Description of problem: When using bonding in 802.3ad mode with very heavy stress, removing the last slave of the active aggregator might result in long failover to another aggregator (upto 90 sec.) due to LACPDU packets being dropped from the slaves tx queue. The solution is to send such packets with the highest priority. The solution was verified to work with 10/100/1000Mbps adapters, but might not be good enough when using 10/100 adapter - in which case it will be necessary to wait the entire timeout defind by the IEEE standard. Version-Release number of selected component (if applicable): kernel-2.4.20-1.1931.2.231.2.11.ent How reproducible: Configure a bonding team in 802.3ad mode with 2 or more gig adapters and 2 or more 10/100 adapters. Start heavy bi-directional stress traffic between the server and the clients and remove the gig slaves from the bond one by one.
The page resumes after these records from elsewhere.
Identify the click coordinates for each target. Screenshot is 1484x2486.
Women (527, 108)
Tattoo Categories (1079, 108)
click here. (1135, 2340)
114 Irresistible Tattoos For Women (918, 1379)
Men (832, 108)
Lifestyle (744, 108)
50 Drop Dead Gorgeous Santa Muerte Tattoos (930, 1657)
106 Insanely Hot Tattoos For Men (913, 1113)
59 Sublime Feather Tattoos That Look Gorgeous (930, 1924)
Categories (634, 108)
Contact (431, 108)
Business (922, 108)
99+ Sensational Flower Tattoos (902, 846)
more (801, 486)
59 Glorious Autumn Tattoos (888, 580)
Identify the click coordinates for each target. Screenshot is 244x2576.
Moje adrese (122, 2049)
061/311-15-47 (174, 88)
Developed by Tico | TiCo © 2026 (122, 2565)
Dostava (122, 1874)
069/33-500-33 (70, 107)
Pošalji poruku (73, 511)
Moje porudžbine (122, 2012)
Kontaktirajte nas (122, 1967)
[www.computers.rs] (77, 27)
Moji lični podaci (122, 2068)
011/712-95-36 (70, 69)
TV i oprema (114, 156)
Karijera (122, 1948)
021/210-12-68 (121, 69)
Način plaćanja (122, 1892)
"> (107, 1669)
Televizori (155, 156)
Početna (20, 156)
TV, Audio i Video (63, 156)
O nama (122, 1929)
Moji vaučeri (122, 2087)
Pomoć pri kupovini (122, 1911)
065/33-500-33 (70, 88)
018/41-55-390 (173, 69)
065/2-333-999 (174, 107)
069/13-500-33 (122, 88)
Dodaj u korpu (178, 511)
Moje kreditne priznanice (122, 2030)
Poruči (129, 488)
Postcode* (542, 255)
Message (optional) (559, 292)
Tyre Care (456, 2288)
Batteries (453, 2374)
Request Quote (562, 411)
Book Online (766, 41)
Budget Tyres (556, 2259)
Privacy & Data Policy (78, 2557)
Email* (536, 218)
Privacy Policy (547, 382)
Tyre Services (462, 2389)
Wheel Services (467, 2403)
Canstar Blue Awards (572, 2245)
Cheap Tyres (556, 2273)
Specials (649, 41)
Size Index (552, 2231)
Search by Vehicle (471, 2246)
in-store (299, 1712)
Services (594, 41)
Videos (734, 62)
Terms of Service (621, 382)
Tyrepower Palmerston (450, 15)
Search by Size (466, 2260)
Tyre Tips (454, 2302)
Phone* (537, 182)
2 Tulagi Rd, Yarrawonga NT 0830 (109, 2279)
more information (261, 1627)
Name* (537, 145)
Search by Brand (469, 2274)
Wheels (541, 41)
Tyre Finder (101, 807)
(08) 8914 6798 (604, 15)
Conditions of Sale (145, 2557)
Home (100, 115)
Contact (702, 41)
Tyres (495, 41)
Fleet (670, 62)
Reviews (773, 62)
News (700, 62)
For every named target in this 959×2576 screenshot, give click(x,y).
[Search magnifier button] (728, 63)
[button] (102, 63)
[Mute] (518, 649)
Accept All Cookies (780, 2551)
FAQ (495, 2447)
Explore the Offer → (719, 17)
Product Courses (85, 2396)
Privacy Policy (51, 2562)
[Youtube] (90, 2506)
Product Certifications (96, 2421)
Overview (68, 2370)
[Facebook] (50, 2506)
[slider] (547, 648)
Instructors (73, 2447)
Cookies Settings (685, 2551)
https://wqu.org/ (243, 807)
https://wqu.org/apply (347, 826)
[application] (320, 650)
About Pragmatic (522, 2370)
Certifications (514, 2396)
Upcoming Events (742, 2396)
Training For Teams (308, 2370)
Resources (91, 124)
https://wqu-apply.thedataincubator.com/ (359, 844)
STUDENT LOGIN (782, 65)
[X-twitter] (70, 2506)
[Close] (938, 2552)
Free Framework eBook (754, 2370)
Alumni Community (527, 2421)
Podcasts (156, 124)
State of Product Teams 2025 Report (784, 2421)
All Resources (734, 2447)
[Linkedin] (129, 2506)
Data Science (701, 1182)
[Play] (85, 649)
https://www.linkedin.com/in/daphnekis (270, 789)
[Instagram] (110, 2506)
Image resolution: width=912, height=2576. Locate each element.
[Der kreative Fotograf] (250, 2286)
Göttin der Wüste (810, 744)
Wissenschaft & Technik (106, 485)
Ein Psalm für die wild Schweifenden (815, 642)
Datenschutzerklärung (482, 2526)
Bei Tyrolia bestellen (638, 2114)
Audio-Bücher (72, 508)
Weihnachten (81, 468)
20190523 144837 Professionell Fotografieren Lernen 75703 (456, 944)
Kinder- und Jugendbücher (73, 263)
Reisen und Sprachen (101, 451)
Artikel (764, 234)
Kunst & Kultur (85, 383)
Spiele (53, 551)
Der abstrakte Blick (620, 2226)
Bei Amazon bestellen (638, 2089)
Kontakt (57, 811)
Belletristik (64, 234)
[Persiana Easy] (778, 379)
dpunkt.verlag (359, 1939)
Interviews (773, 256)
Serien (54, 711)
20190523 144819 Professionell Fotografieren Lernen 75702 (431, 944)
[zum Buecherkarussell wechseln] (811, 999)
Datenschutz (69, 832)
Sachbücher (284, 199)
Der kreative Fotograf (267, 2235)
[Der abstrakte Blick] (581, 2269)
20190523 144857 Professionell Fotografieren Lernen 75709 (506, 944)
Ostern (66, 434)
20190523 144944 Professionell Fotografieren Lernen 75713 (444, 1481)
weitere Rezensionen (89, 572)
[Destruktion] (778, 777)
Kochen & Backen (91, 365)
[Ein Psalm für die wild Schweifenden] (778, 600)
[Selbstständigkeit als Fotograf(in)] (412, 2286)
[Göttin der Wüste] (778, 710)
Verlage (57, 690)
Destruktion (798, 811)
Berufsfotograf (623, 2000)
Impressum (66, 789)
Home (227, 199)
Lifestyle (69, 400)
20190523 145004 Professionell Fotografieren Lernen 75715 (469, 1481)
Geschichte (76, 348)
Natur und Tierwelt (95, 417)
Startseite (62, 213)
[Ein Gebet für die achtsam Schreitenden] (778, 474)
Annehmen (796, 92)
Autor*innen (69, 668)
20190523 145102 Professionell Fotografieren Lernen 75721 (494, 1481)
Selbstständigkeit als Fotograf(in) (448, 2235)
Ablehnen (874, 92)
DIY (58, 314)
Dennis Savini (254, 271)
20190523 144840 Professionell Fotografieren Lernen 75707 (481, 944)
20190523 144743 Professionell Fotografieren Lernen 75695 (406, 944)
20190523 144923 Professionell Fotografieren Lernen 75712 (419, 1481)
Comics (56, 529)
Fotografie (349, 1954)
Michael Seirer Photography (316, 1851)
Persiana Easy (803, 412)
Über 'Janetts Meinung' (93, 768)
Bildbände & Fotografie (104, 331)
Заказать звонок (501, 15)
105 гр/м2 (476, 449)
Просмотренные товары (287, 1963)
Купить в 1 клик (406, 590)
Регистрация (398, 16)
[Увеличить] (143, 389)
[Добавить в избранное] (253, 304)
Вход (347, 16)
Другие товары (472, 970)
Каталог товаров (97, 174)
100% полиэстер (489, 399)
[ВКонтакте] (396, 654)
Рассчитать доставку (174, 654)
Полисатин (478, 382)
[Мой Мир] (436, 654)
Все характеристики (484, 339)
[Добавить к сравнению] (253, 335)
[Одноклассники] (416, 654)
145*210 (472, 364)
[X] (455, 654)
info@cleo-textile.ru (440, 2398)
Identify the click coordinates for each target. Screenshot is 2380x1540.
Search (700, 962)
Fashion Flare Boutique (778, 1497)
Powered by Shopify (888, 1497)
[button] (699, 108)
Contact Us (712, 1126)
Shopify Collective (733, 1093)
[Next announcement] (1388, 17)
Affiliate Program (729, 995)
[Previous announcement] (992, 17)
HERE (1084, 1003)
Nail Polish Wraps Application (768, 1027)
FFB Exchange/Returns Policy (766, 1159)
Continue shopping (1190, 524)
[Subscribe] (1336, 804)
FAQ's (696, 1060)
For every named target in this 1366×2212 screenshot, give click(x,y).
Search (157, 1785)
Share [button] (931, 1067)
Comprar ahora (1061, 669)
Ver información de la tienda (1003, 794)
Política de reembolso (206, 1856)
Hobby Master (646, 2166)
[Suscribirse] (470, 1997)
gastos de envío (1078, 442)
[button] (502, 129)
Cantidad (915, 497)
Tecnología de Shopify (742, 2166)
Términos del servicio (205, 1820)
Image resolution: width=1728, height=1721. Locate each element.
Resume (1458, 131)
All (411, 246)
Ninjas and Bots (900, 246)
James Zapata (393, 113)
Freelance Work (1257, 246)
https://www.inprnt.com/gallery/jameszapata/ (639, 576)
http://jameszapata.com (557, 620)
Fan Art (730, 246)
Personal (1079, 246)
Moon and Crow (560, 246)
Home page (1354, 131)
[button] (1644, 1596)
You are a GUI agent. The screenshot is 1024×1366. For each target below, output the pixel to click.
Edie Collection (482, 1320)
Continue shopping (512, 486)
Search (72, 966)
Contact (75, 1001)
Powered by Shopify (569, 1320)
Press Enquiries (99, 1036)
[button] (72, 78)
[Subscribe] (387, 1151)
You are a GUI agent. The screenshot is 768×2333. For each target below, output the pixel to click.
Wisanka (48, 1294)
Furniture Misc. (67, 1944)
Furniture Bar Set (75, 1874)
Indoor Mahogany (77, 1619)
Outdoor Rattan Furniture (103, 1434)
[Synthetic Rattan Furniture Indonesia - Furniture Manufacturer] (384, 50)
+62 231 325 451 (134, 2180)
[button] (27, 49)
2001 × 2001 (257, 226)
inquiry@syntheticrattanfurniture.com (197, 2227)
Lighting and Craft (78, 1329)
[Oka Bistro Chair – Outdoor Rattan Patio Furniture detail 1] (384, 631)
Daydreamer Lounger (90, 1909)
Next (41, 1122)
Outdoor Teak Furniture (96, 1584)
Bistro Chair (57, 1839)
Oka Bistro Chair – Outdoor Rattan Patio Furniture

Once the last gig slave is removed, traffic may stall until the new aggregator is selected (may vary between switches). Steps to Reproduce: 1. insmod bonding mode=4 2. ifconfig bond0 <ip-addr> 3. ifenslave bond0 eth0 eth1 eth2 eth5 eth6 eth7 4. run stress traffic (e.g. iperf, netperf, etc.) 5. do ifenslave -c on all gig slaves 6. monitor traffic on remaining slaves Actual results: Traffic stalls for up to 90 sec. until a new aggregator is selected. Expected results: Traffic restarts immediately using another aggregator. Additional info: A bug fix patch was sent by me on June 26th to bond-devel, linux-net and linux- netdev lists. It was already accepted by Jeff Garzik into his net-drivers-2.4 BK tree. It is a further fix for the original problem reported by Jay Vosburgh regarding the same problem without stress traffic.
ISSUE TRACKER 25887 OPENED AS SEV 1
Jeff, do we have patches for this in Taroon already or are they still in your queue ?
Appears to be fix implemented in RHEL 3 B1 candidate kernel (version 2.4.21- 1.1931.2.349.2.2.ent).